The Leasehold Reform Act 1967 gives tenants with long leases of houses the right to acquire their freehold provided certain qualifying conditions are met.
Ever since the residency qualification was abolished in 2002, however, what constitutes a ‘house’ for the purposes of the act has been mired in controversy. In the past four years alone this issue has been litigated in the Supreme Court once and the Court of Appeal three times.

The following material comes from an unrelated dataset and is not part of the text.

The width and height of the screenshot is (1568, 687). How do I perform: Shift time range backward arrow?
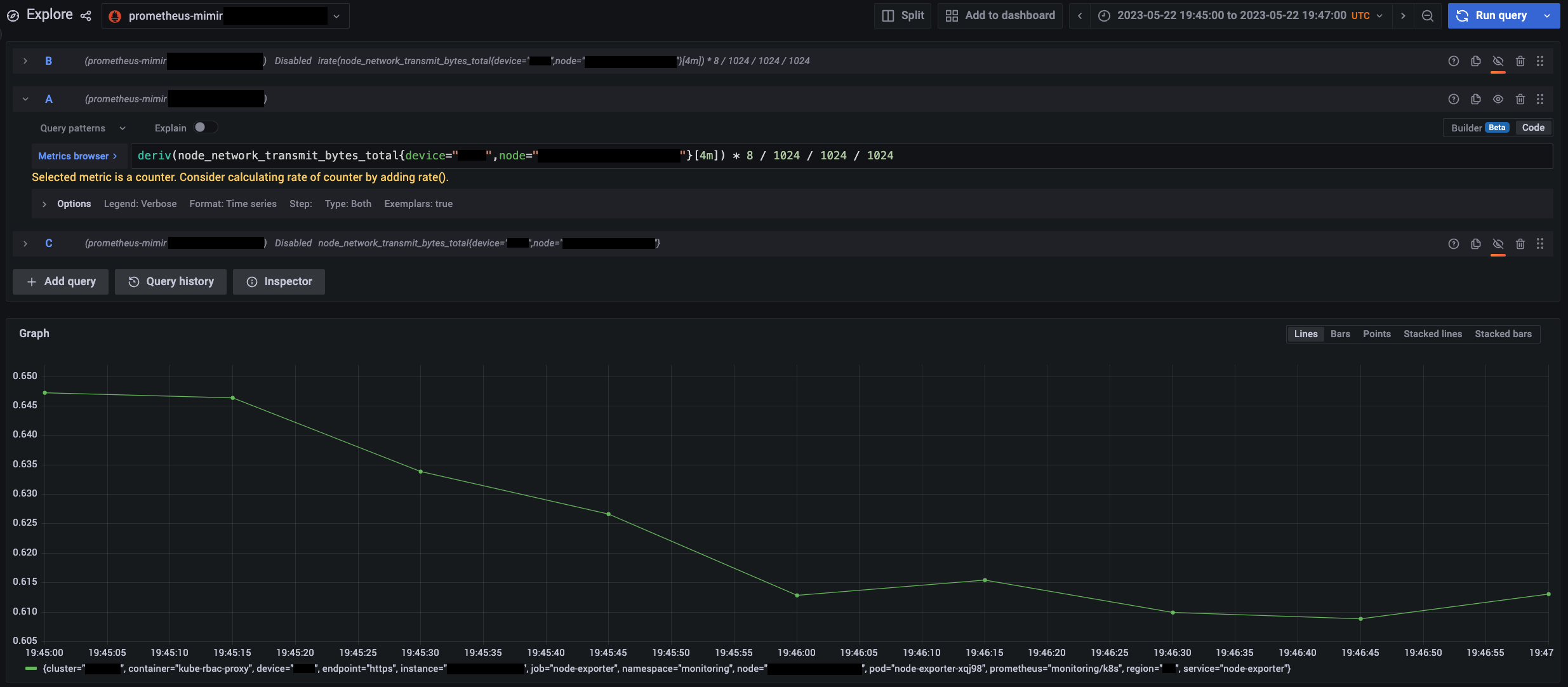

Three years ago, the Supreme Court concluded that premises being used exclusively for commercial purposes would not qualify for enfranchisement, even though they were originally built as houses. In the course of its judgment in Hosebay, the Supreme Court criticised the longstanding decision of the House of Lords in Tandon (a mixed-use case) but did not need to overrule it. The Supreme Court declined to give general guidance as to what constitutes a ‘house’ and in particular left unanswered how mixed-use premises should be regarded.
The latest mixed-use case to trouble the courts is Jewelcraft v Pressland, a case heard by the Court of Appeal. The premises in question comprise a ground-floor shop and flat above, with no internal connection between the two. The County Court decided that the premises did not constitute a ‘house’ for the purposes of the act.
The Court of Appeal disagreed. Following Tandon, it asserted that the question of whether a particular property is a house has been authoritatively recognised to be a question of law - not a purely factual issue for the judge - and that the policy of the act dictates that there should be consistency of treatment.
It is a pity, therefore, that once again the Court of Appeal has declined to provide general guidance as to how, as a matter of law and in the interests of consistency, all such cases ought to be approached.
Given the emphasis on consistency, it is even more surprising that the court in this case should have come to the opposite view to that of the Court of Appeal in Henley v Cohen, the facts of which were broadly similar. This judgment will inevitably create uncertainty and lead to yet more litigation.
The Supreme Court needs to explain what considerations should rule out or rule in mixed-use buildings. Following the Jewelcraft decision, and in the absence of such guidance, it will be really difficult for landlords or tenants and their advisers to assess whether, in any given case, a mixed-use property qualifies for enfranchisement.